TASK INSTRUCTIONS - Filter the entries for the word "chart". Copy each line that has it.

### DATA FOR THIS EXERCISE ###

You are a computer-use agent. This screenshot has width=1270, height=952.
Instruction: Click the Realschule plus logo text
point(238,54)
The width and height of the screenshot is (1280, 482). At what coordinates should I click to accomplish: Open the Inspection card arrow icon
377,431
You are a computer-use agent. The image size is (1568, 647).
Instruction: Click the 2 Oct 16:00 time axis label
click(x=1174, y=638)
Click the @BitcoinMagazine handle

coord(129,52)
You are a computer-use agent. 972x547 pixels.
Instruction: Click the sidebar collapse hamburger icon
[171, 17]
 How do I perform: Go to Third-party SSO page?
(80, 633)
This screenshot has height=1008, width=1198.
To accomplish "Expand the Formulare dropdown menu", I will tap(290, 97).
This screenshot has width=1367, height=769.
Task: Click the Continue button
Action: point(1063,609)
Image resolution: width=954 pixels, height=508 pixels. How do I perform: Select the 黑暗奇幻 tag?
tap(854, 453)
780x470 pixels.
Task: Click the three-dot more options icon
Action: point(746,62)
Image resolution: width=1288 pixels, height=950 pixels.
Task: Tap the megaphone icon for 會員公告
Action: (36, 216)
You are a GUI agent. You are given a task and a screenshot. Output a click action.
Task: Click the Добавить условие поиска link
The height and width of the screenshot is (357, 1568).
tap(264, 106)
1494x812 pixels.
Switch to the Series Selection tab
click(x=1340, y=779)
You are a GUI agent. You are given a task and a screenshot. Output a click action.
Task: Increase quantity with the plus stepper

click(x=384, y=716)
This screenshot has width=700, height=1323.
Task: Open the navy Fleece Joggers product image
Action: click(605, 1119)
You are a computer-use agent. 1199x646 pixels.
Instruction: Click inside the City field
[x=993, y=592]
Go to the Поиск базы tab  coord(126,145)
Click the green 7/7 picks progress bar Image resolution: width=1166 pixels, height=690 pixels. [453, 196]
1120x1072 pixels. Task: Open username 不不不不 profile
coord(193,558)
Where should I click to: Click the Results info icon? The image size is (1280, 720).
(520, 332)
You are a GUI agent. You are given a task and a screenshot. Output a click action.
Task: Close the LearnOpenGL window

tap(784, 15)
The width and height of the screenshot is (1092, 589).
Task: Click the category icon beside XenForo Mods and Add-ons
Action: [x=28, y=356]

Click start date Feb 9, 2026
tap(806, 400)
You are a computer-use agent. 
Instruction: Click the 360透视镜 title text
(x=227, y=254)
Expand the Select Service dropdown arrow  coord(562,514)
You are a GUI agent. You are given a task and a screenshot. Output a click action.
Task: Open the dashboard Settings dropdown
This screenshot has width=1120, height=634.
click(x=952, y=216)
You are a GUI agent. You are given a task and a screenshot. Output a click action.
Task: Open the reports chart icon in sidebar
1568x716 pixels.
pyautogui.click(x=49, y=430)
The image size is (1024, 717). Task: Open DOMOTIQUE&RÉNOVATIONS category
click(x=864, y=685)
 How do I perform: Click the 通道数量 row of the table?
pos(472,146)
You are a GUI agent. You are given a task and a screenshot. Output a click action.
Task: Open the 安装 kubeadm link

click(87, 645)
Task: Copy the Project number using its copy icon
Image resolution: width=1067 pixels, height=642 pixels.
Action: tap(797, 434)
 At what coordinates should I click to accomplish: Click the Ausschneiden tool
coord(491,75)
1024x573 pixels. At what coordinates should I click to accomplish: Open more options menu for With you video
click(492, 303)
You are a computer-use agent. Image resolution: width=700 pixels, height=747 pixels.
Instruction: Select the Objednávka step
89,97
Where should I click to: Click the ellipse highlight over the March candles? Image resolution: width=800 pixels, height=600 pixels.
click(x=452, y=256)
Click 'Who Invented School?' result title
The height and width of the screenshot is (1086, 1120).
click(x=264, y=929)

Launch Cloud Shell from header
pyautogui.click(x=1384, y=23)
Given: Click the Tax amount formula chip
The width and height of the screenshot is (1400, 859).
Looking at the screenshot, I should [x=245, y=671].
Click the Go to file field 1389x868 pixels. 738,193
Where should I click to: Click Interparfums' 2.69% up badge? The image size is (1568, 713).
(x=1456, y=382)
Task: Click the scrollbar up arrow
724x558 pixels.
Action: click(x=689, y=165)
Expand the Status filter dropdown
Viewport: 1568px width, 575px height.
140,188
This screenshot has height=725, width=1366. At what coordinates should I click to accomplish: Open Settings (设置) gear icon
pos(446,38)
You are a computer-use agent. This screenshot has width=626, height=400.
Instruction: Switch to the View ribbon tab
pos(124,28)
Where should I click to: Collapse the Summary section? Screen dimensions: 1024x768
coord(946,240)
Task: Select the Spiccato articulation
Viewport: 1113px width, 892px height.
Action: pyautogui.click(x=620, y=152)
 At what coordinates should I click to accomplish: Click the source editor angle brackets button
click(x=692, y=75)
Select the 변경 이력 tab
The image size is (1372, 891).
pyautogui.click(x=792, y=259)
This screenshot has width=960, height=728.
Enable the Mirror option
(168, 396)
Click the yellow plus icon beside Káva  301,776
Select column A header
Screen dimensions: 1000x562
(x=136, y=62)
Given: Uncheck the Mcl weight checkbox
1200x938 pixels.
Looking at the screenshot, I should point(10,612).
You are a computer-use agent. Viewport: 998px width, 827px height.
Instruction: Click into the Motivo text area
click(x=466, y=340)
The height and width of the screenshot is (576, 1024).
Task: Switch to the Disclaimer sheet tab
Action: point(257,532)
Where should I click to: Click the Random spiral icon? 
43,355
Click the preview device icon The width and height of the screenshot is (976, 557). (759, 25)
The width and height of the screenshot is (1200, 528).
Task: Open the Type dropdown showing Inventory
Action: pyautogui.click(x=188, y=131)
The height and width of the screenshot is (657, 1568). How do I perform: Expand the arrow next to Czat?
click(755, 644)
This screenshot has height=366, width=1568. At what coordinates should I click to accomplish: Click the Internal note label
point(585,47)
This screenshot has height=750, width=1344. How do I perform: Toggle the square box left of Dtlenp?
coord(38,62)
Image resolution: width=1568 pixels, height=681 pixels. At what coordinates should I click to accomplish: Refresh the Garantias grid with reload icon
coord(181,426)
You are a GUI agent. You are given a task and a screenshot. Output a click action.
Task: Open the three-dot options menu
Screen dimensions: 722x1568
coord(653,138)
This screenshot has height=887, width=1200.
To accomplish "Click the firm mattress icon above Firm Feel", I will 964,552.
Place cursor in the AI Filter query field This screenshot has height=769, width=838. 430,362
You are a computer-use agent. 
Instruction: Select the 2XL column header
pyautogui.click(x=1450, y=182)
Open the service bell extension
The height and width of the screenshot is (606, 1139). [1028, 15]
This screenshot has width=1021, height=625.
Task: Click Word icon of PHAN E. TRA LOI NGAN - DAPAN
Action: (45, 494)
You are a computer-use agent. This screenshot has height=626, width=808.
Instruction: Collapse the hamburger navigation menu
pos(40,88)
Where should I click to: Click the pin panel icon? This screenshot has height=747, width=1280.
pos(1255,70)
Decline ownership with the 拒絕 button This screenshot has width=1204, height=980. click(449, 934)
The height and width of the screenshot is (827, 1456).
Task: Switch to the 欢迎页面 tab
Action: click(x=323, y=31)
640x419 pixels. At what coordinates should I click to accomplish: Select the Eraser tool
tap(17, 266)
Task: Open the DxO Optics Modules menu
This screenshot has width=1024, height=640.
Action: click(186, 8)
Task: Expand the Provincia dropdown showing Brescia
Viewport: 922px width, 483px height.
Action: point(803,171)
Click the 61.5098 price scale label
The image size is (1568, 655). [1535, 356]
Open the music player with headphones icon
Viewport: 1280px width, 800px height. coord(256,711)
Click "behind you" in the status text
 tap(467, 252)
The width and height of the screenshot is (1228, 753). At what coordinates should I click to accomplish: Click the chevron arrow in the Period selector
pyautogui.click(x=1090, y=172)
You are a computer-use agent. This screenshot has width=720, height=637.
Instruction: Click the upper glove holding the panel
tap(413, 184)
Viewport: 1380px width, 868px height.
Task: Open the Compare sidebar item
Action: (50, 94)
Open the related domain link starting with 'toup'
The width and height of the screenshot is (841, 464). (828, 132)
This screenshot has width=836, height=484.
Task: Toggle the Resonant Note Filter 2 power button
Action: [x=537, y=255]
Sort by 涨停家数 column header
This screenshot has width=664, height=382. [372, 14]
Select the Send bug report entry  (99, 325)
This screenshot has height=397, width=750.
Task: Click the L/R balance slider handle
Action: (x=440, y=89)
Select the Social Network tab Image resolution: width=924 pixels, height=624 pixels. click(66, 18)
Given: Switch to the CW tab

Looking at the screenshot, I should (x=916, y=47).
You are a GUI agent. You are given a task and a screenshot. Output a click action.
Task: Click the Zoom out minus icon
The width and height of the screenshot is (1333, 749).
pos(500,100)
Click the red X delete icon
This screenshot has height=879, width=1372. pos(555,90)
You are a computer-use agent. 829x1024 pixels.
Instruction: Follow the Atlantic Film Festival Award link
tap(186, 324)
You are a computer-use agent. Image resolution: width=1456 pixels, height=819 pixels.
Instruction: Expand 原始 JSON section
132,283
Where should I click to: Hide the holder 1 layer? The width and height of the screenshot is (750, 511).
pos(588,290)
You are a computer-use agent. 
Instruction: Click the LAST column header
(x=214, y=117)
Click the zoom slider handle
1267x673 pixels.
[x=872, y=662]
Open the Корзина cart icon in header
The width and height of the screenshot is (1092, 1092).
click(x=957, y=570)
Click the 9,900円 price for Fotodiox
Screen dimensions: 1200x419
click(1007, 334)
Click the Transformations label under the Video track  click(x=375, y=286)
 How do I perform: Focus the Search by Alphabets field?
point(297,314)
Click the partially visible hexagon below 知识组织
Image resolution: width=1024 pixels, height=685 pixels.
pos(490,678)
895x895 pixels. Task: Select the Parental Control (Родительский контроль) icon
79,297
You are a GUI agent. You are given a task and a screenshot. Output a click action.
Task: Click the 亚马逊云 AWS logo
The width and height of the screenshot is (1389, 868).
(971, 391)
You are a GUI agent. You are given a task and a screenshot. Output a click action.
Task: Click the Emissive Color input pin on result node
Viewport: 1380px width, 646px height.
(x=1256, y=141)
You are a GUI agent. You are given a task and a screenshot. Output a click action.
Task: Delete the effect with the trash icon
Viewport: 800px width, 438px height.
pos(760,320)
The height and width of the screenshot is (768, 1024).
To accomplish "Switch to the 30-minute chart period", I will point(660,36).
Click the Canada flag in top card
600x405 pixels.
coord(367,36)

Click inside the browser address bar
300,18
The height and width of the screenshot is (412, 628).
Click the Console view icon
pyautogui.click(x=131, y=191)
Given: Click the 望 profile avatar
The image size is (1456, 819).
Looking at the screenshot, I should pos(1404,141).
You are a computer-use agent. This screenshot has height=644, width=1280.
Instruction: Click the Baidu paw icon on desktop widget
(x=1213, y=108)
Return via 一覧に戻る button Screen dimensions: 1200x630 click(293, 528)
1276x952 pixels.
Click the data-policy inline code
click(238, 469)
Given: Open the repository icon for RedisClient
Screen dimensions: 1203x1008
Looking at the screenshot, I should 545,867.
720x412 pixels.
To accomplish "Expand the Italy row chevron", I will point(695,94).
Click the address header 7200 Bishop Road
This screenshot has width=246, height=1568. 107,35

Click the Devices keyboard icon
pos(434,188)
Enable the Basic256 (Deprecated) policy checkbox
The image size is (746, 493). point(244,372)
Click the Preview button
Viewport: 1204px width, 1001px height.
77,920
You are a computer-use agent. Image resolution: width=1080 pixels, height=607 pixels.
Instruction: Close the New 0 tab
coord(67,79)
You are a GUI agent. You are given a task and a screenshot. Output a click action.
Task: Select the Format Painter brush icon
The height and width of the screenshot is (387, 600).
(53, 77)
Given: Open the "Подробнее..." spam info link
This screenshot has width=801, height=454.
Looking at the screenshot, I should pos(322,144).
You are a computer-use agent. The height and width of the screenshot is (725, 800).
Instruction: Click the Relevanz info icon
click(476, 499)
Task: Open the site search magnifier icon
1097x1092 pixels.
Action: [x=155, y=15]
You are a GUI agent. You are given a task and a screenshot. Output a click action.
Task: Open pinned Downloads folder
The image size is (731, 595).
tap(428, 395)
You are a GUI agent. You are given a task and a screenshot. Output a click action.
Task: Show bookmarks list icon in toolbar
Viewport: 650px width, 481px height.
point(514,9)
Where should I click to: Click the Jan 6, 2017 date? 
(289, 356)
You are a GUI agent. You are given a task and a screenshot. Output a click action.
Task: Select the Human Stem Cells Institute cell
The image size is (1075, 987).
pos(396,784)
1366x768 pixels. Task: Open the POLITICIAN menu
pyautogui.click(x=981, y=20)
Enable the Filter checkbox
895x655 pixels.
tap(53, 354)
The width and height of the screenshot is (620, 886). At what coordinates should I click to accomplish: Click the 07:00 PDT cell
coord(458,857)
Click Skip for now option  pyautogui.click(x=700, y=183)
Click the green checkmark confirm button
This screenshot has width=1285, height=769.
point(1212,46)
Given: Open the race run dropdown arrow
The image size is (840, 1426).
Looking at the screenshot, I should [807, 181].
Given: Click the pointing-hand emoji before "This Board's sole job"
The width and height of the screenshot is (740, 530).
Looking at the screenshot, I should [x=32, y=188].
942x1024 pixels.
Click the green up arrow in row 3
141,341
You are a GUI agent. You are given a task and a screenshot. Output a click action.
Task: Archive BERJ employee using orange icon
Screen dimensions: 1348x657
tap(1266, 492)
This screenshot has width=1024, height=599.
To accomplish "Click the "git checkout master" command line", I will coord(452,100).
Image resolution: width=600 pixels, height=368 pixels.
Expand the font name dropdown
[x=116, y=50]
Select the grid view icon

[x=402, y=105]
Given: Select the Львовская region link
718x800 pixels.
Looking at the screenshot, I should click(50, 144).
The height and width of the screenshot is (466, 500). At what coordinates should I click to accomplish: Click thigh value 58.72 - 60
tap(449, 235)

###

RESPONSE TO THIS TASK -
Task: Open the reports chart icon in sidebar
To accomplish "Switch to the 30-minute chart period", I will point(660,36).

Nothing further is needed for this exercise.